The U.S. Federal Bureau of Investigation (FBI) has visited members of the demobilized AUC jailed in Colombia to offer them benefits in exchange for information about their former organization’s ties to multinationals, particularly coal giant Drummond, newspaper El Tiempo reported Sunday.
According to the newspaper, special agents Marc L. Varri and Manuel Ortega have been in Colombia for four months, questioning senior members of the AUC who are thought to have concrete evidence of payments made by U.S. multinationals to the paramilitary organization.
Five out six paramilitaries are involved in the murder of three labor rights activists who were killed while working for Drummond, the coal company currently is facing a lawsuit by families of victims of paramilitary violence, allegedly ordered by Drummond’s Colombia office.

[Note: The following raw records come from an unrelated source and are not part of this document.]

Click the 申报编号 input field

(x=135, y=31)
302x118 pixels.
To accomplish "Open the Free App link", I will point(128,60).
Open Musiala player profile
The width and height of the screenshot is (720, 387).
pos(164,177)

“They are proposing we testify before a Washington prosecutor, Elisa Pottea, and in exchange they offer to arrange a 25% lowering of the sentence in Colombia, parole and the possibility to travel to the U.S. as protected witnesses with a visa for the whole family,” one of the paramilitaries who says he received a visit from the FBI told El Tiempo.
“This is good news. Because of delays and permissions of [Colombia’s prison authority] INPEC, we have not been able to get all these testimonies,” Terry Collingsworth, the attorney of the paramilitary victims in the Drummond case, told the newspaper.
According to El Tiempo, Drummond refused to comment on the matter and the newspaper is waiting for a response of the U.S. Embassy in Bogota about how FBI agents are able to offer lower sentences imposed by Colombian courts.